Blog Breaking down the weather story: Training media for farmer-centered communication
In August 2025, we came together with colleagues from the Kenya Meteorological Department (KMD), the Kenya Agricultural and Livestock Research Organization (KALRO), and the IGAD Climate Prediction and Applications Centre (ICPAC) for two days of hands-on media training under the Enhancing Climate Resilience in East Africa (ECREA) project.
More than 40 participants took part in the training, which focused on strengthening communication skills to better share climate information with the public and stakeholders. At the heart of these sessions was a simple but urgent goal, which was to get better at interpreting and communicating weather and climate information, so it does not stay as technical jargon but instead reaches farmers, journalists, and communities in ways that are accurate, clear, and useful.
Why this matters
In East Africa, weather is never just background noise. It often decides whether a season ends in harvest or hunger. Farmers want forecasts they can rely on. Journalists want the tools to tell these stories responsibly. And through ECREA, we hold the responsibility of making sure weather and climate services do not just exist but empower people.
As Felicity Gitonga, a journalist with Africa Business News, put it during the introductions, “When we tell the story of the weather, we are really telling the story of livelihoods.”
Facilitators led by Edward M. Muriuki Ag. Director of Kenya Meteorological Department in action at the media training sharing tools and skills to turn weather and climate data into powerful stories.

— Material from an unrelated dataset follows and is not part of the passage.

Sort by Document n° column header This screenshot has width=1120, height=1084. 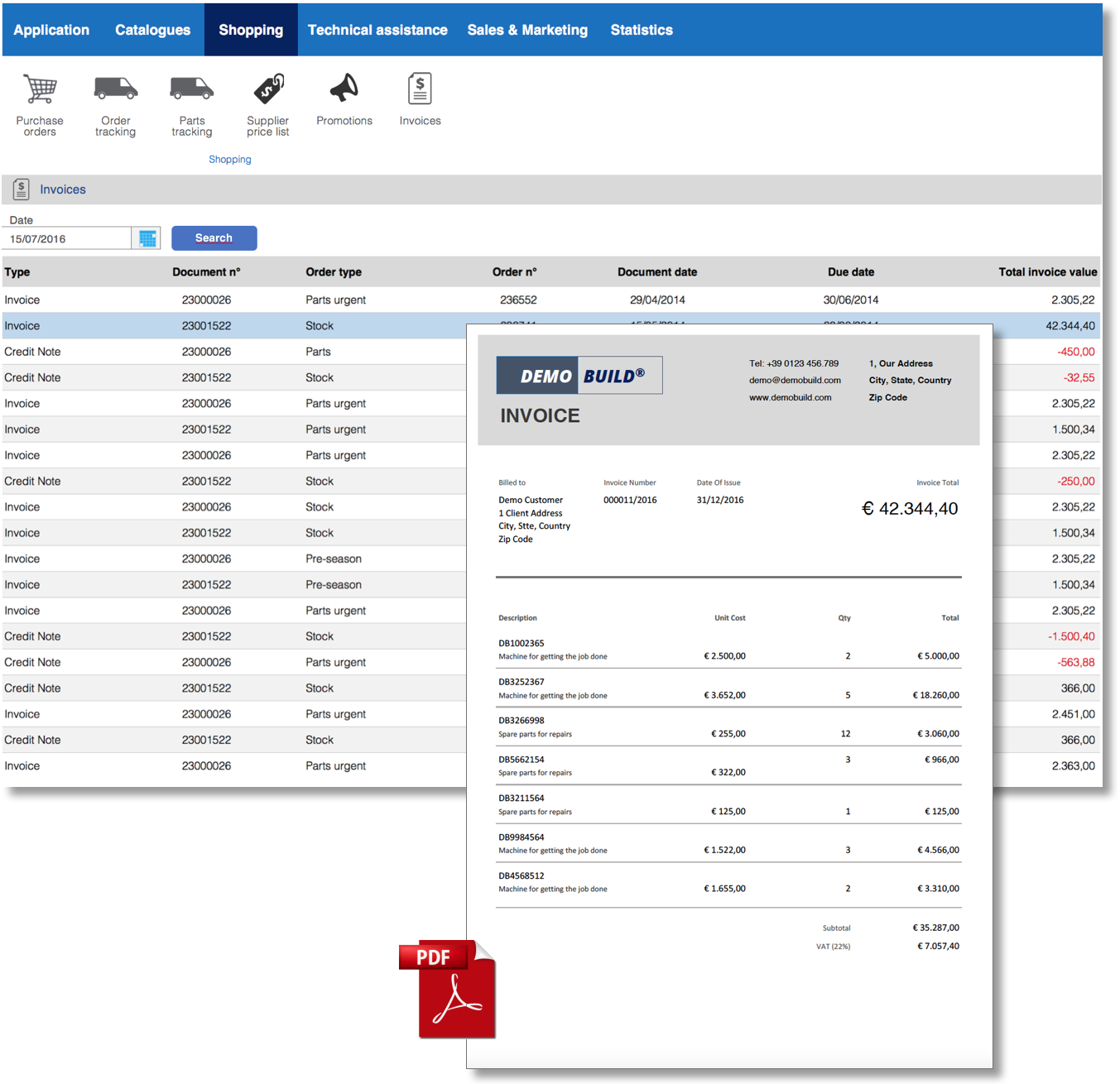click(206, 272)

Participants at the ECREA media training engaging in hands-on sessions to strengthen how weather and climate stories are told
KALRO and the Alliance opened the training with reminders of why agriculture and climate communication must move hand in hand. “Without context, even the best forecast remains a number,” said Florida Maritim of KALRO, grounding us in the farmer’s perspective.
KMD then walked us through the science: how weather systems work, the difference between seasonal forecasts and shorter outlooks (short time weather forecasts), and what makes a forecast reliable.
We explored case studies of past weather events, looking at how forecasts had held up, and then shifted to something practical using graphics to tell weather stories. “Sometimes, the chart says more than the paragraph,” a facilitator reminded us.
The day ended with a field visit to the Meteorology Observatory, where we saw the instruments that keep watch on the skies. One colleague said quietly as we left: “Every symbol on that weather map begins here.”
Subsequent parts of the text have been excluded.